He was a blind man who played on local radio when I was a boy. No one
could beat him at yodeling and doing recitations. When I was a child, a
neighbor who attended the Pilgrim Holiness Church on Taylor Street, told
us Pete was going to be there and I badgered mother until she let me go.
He branded me good that night. A few years ago when I
was on Earl Freudenberg’s Show talking about Pete, Bill Watson of
Ringgold was listening and made me some tapes of Pete’s songs. If Bill
becomes the worst serial killer in America, I will always love him for
doing that for me. The prophet Joel spoke of “restoring the years the
locust has eaten.” That sounds like an impossibility but Bill showed
me it could be quite real. I didn’t know Pete
recorded on several small labels and one major.

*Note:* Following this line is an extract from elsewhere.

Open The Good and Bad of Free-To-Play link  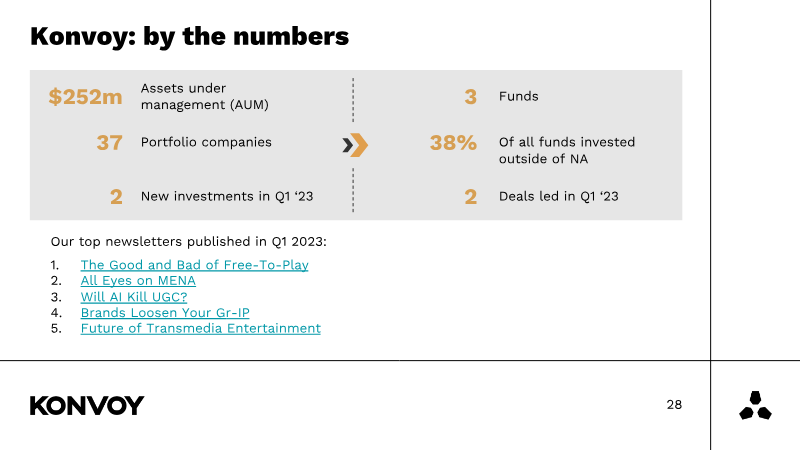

Since then I have been
able to get a CD of his music from Old Homestead in Brighton, Michigan (www.mywebpages.comcast.net/oldhomestead). Another old picker who
refuses to be evicted from my mind is Floyd Tillman. In my teens I had
my first puppy love affair. Never underestimate the power of an early
puppy love. It can hit you like that hurricane just hit Florida and make
you as crazy as a hummingbird on vodka. At night I would lay
alone in my bedroom and listen to a small radio. One night they played
Floyd’s “I Love You So Much It Hurts Me,” and it almost finished
me off. I bought the 45 and played it until the needle ate through to
China. When my favorite poet,
James Dillet Freeman, died without me taking time to drive to Missouri
to meet him, I swore something like that would never happen again. I
decided to go see my heroes, so I tried to find someone to set me up a
brief sitting with Floyd. I finally communicated with a lady who knew
him personally. It quickly became clear that Floyd didn’t like
idolaters. He basically just liked his solitude. I shouldn’t have
been surprised. I had researched him enough to know how different he
was. After he had smash hits with “Slipping Around” and “I Love
You So Much It Hurts,” the Nashville star-makers counseled him about
buying a bus and hitting the road, explaining that big stars had to be
on the road to stir up record sales. Floyd just sat there lazily
blinking his eyes like a Texas steer in a rainstorm and quietly told
them he liked playing the clubs and joints in Houston and didn’t like
to be away from his sweet little wife and their farm. In other words,
take your stardom and shove it. He played around Houston until he was in
his eighties. Floyd died last year
at eighty-eight, exhausted by running away from fans like me. But I
caught up with him last week, thanks to a record review by Bill
Littleton, Nashville’s walking roots music encyclopedia. He put me
wise to “The Influence,” one of those tribute CDs that seldom turn
out right. This one did. There’s Floyd
singing “Slipping Around” with Dolly Parton” and “I Gotta Have
My Baby Back” with Ray Price and “Driving Nails In My Coffin” with
George Jones and “Each Night At Nine” with Willie Nelson and “I
Love You So Much It Hurts” with Connie Smith – possibly the best
female singer ever. Isn’t it hilarious
that this idol that fled my presence for years is now permanently
encased in my skull and captured in a little CD cell on my wall? I let
him out of his cell just long enough to sing to me.